2. Legal basis for personal data processing
- Charter Advisory processes personal data on the basis of several legal reasons, that are distinguished according to the status of the personal data subject towards Charter Advisory.
- Charter Advisory processes personal data particularly to fulfil the purpose of the contract concluded by Charter Advisory with the personal data subject as a customer or on the basis of which the services should be provided by Charter Advisory and that the agreed services could be provided (processing according to the Article 6 paragraph 1 letter b) GDPR). Personal data are thus processed for the purpose of providing agreed service (other services under the contract, profiling of the customer for the purpose of providing discounts or other benefits) including the application of any potential claims made by you against final service provider.

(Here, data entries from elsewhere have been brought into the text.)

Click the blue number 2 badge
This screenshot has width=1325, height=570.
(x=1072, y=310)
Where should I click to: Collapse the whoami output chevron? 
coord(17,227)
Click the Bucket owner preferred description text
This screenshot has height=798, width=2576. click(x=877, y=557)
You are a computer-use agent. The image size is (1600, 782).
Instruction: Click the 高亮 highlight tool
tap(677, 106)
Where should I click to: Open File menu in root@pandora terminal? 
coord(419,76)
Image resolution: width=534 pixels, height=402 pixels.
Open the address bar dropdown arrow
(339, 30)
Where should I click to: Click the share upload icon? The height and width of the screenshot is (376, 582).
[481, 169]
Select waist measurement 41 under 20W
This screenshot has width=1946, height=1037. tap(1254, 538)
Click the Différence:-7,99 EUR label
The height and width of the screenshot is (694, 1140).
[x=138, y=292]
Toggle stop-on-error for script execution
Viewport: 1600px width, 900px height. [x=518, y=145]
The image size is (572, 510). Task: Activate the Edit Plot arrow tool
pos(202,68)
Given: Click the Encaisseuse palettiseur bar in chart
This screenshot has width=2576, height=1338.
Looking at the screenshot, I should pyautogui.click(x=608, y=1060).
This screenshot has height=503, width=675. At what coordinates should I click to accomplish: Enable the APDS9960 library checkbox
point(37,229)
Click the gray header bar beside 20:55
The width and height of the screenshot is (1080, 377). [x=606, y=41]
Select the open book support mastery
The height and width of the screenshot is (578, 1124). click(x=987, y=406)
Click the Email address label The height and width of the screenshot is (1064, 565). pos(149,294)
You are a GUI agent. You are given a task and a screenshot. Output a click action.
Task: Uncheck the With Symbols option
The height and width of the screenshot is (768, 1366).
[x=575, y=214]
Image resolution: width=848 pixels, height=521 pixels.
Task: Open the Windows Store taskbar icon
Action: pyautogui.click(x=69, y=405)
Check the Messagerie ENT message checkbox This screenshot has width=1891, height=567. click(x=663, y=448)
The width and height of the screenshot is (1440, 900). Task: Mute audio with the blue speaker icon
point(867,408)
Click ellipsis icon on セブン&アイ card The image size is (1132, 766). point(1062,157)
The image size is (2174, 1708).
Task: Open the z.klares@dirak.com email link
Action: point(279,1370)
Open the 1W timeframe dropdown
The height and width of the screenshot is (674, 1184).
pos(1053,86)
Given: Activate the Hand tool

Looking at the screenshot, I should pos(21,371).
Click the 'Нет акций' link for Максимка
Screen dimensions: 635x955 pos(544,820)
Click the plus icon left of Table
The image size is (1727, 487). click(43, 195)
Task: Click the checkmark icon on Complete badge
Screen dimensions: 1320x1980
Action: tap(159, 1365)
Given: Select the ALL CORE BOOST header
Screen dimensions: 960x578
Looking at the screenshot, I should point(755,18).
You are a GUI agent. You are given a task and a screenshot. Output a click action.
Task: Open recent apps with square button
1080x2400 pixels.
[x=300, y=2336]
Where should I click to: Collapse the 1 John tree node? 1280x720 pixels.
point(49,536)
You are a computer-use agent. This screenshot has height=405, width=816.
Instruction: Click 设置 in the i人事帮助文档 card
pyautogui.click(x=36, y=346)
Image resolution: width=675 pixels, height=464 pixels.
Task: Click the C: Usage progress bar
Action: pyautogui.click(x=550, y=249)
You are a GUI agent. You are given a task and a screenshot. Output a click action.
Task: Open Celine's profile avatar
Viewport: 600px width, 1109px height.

- With regard to the character of the provided services, the Charter Advisory services cannot be provided without providing following personal data by the subject in the form of:
- name and surname,
- permanent residence address,
- number of identity document (passport, identity card), expiry date and country of issuance,
- date of birth,
- gender and biometric data (weight, height) (in case of air transport).
- Within their activities, Charter Advisory can be contacted by potential customers for the purpose of demand (e.g. preparation of quotation or contract, etc.). In this case, Charter Advisory is processing personal data for carrying out measures taken before concluding the contract at the request of the data subject, so called future contract performance (processing according to the Article 6 paragraph 1 letter b) GDPR).
- Charter Advisory also processes personal data for the purpose of performing legal obligations that are imposed on them by the legislation of the Czech Republic (processing according to the Article 6 paragraph 1 letter c) GDPR). I case of crisis situation - mainly realted to repatriation and humanitarian flights, Charter Advisory is entitled to provide personal date to embassies and governmental entities, that are coordinating and granting permissions to the flight.
- With regard to the character of the provided services, personal data can be further processed in order to protect the vital interests or interests of another natural person in the form of ensuring highest possible protection of life, health, alternatively property (processing according to the Article 6 paragraph 1 letter d) GDPR).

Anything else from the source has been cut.